On Thu, 15 May 2014 06:58:53 -0700, Rustom Mody wrote:
> As far as I can see the votaries of the mystical 79 have yet to explain
> how/where it appeared from
You're either trolling, or haven't been reading this thread in any
detail. That's already been explained, repeatedly both in this thread and
many times over the years: 79 is one less than 80, which is the standard
width of many editors, which in turn comes from old dedicated terminals.
Given your use of deliberately provocative terms like "votaries" and
"mystical", I would say you're trolling.
On the chance that you are asking an honest question, there's nothing
"mystical" or magical about the number 79, or 80. 80 is a de facto
standard. Had history turned out a bit different, that standard might
have been 90 characters, or 70. Less likely (because people
psychologically have a preference for multiples of ten over "random"

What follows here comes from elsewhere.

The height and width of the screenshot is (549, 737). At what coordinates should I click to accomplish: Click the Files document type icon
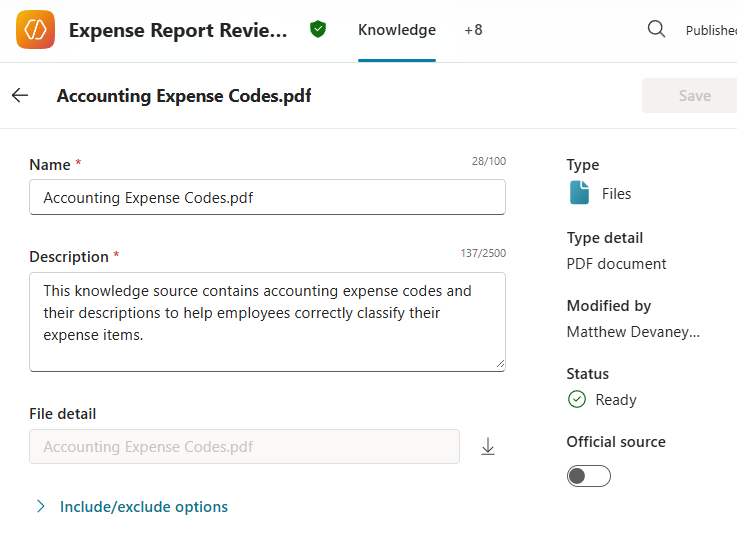tap(579, 193)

numbers) it could have been 65, or 93, or any number somewhere in that
range of 60 to 100 or thereabouts.
But once a standard is established, even an arbitrary standard like 80
columns -- but not *entirely* arbitrary -- there is value in sticking to
it *just because it is the standard*. There's nothing "mystical" about
driving on the left hand side of the road (on the right hand side for
Americans), but whatever choice everyone else has made, you really ought
to do the same. Following the same standard simply makes interoperability
easier and reduces friction.
But as I said, 80 isn't *entirely* arbitrary. 8 characters would be too
few; 800 would be too many. Approximately 60 to 100 characters or
thereabouts is the "Goldilocks" zone of "not too few, not too many" for
Think of it this way: every time the reader has to scroll horizontally,
consider that as a page fault (it's an order of magnitude slower than
scanning with the eyes). Every time a single logical expression has to be
split over two lines, that's also a page fault. Every time you read a
line of complicated code that does too much, that's also a page fault. We
want to minimize the number of page faults.

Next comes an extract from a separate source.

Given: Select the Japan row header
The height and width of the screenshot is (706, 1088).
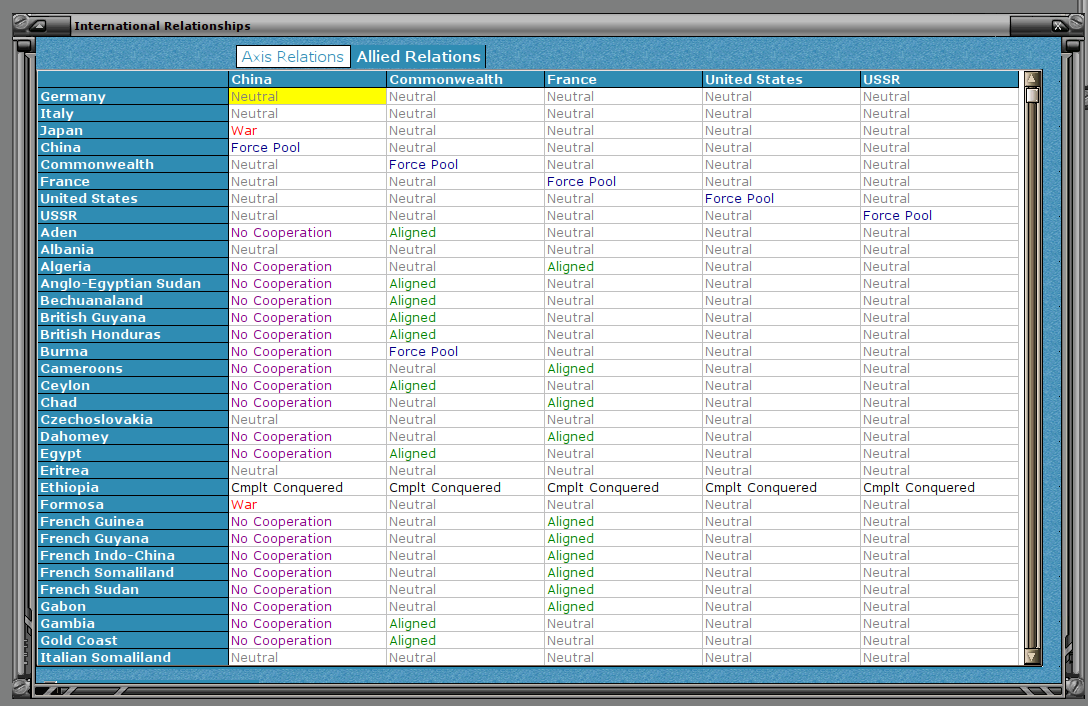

A limit of 60 characters would minimize the number of horizontal
scrolling page faults (hardly anyone has their editor to display fewer
than 60 characters!), but increase the number of expression-splitting
page faults. A limit of 120 characters would reduce the number of
expression-splitting page faults, but increase the number of horizontal-
scrolling faults, and encourage people to write long lines of complicated
code that does too much. Somewhere in between is a range that minimizes
the number of page faults, hence maximizes readability.

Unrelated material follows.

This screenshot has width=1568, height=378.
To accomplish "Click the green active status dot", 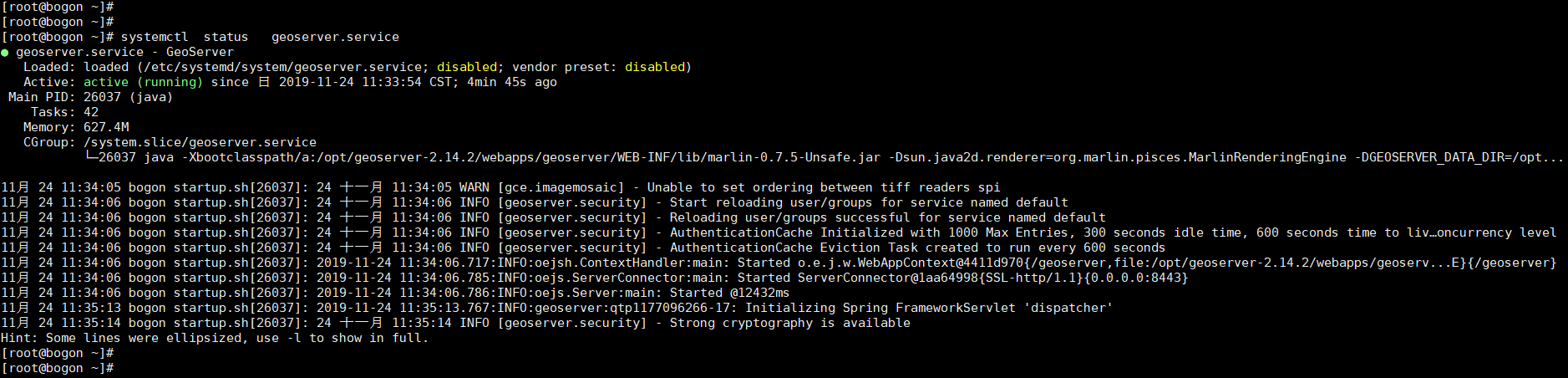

There's unlikely to be "One True Best Answer" to maximize readability at
N characters, because maximum readability is dependent on the context.
One can only hope to get close to maximum readability for a range of
typical text, including code. That's likely to be around 80 characters,
which fits nicely with the historical standard. Reducing that to 80-1=79
means you're protected from "off-by-one" errors in either your counting
or your editor.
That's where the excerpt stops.